Lake Atitlan has one of the best climates on the planet, no need for AC, or Heat.
Lake Atitlán is a lake in the Guatemalan Highlands of the Sierra Madre mountain range. It is in the Sololá Department of southwestern Guatemala. It is the deepest lake in Central America
Atitlán means "between the waters." In the Nahuatl language, "atl" is the word for water, and "titlan" means between. The "tl" at the end of the word "atl" is dropped and the words are combined to form "Atitlán."
Lake Atitlán is a lake in Central America with a maximum depth of about 340 metres (1,120 ft) with an average depth of 220 metres (720 ft). Its surface area is 130.1 km2 (50.2 sq mi). It is approximately 18 by 8 km with around 20 km3 of water. Atitlán is technically an endorheic lake, feeding into two nearby rivers rather than draining into the ocean. It is shaped by deep surrounding escarpments and three volcanoes on its southern flank. The lake basin is volcanic in origin, filling an enormous caldera formed by an eruption 84,000 years ago. The culture of the towns and villages surrounding Lake Atitlán is influenced by the Maya people. The lake is about 50 kilometres (31 mi) west-northwest of Antigua. It should not be confused with the smaller Lake Amatitlán.
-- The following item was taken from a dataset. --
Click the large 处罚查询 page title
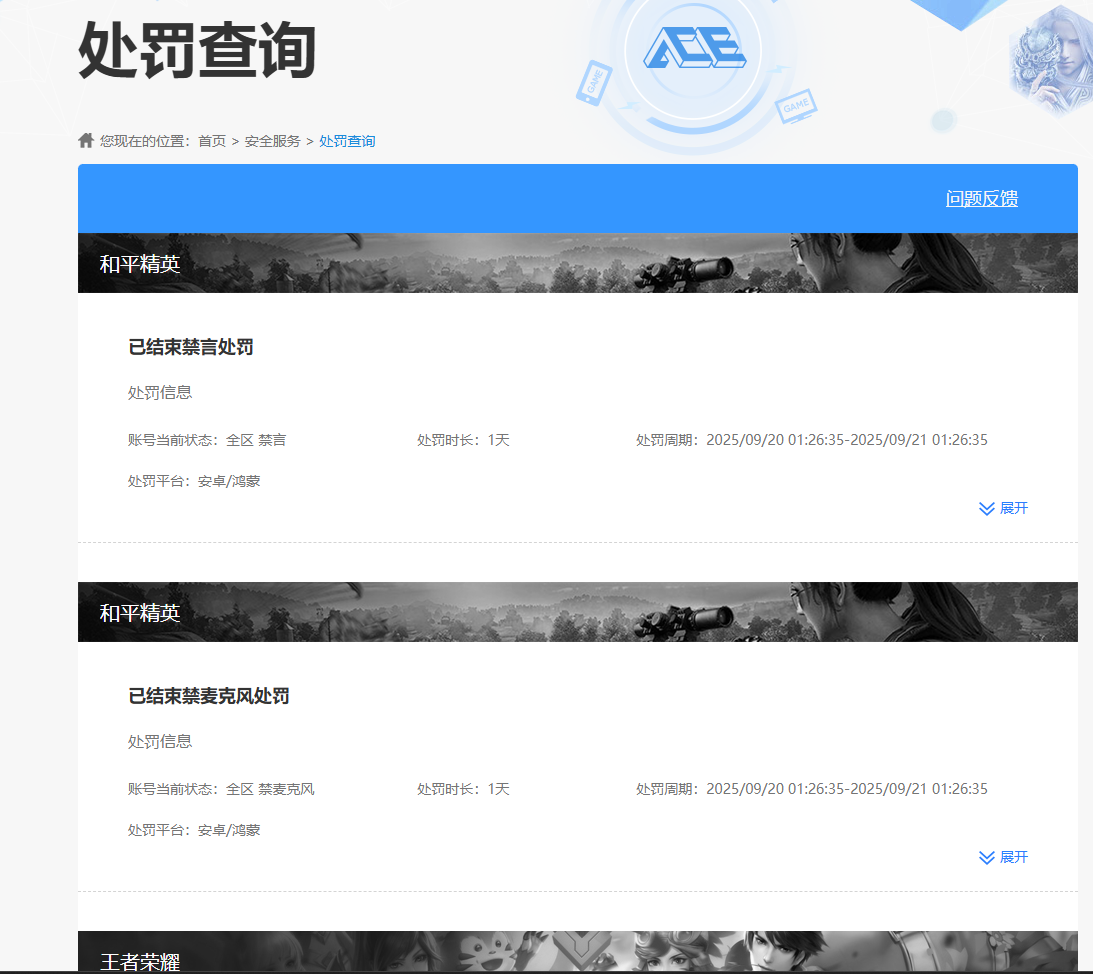 tap(197, 50)
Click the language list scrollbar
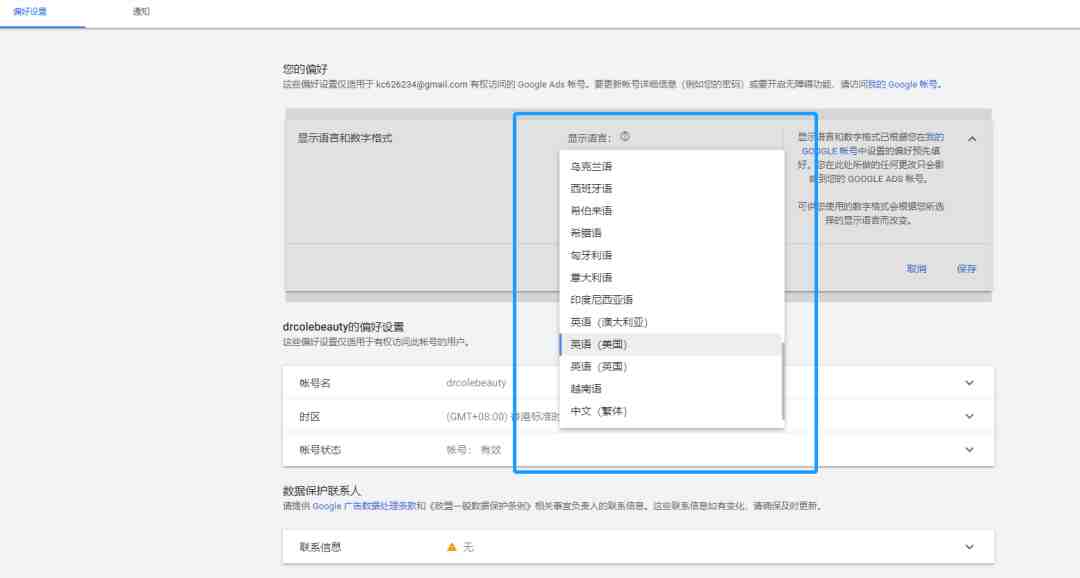The width and height of the screenshot is (1080, 578). pyautogui.click(x=782, y=379)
Lake Atitlán is renowned as one of the most beautiful lakes in the world, and is Guatemala's most important national and international tourist attraction. German explorer and naturalist Alexander von Humboldt called it "the most beautiful lake in the world," and Aldous Huxley famously wrote of it in his 1934 travel book Beyond the Mexique Bay: "Lake Como, it seems to me, touches on the limit of permissibly picturesque, but Atitlán is Como with additional embellishments of several immense volcanoes. It really is too much of a good thing."